→ **What to do**
• A. From the ACL injury abstract below, output the stretch from "Purpose: To identify" through "of delayed reconstruction." with no changes.
• B. Based on the ACL injury abstract below, is each statement true? (i) Surgical reconstruction is said to risk physeal damage. (ii) The study design is given as a randomized controlled trial. (iii) Delaying surgery is said to reduce cartilage damage. Answer yes or no for each and quote the words of the abstract that decide it.

::: Excerpted text :::

Background: Treatment choices for skeletally immature patients sustaining anterior cruciate ligament (ACL) injuries have been controversial. The main dilemma is whether surgical treatment should be provided before patients reach skeletal maturity or whether nonoperative treatment should be provided until the physis has closed. Surgical reconstruction risks physeal damage, while delaying surgery may increase menisci and cartilage damage.
Purpose: To identify patients at the onset of ACL injury and follow them longitudinally to surgery or final follow-up to describe differences between nonoperative and operative patients and to analyze the effect of delayed reconstruction.
Study design: Cohort study; Level of evidence, 3.

::: Material provided :::

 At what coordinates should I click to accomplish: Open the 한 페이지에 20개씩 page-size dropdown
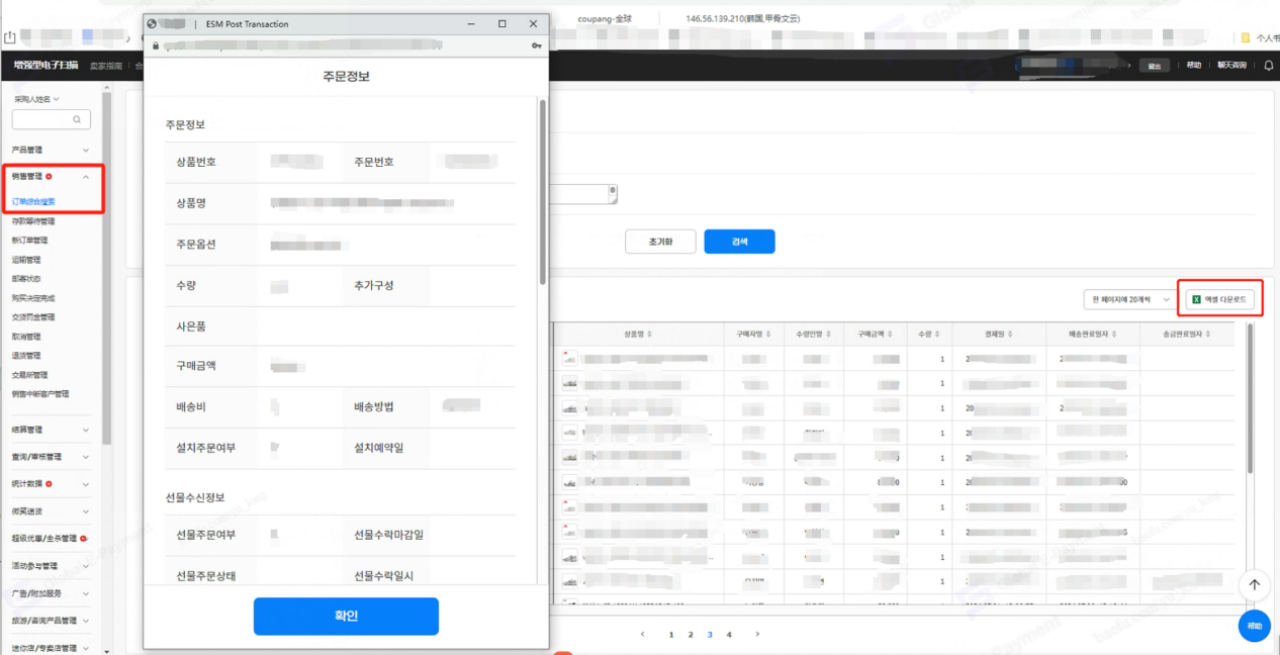point(1130,299)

:::

→ **Expected results**
• A.
Purpose: To identify patients at the onset of ACL injury and follow them longitudinally to surgery or final follow-up to describe differences between nonoperative and operative patients and to analyze the effect of delayed reconstruction.

• B.
(i) Yes: "Surgical reconstruction risks physeal damage"
(ii) No: "Cohort study; Level of evidence, 3."
(iii) No: "delaying surgery may increase menisci and cartilage damage"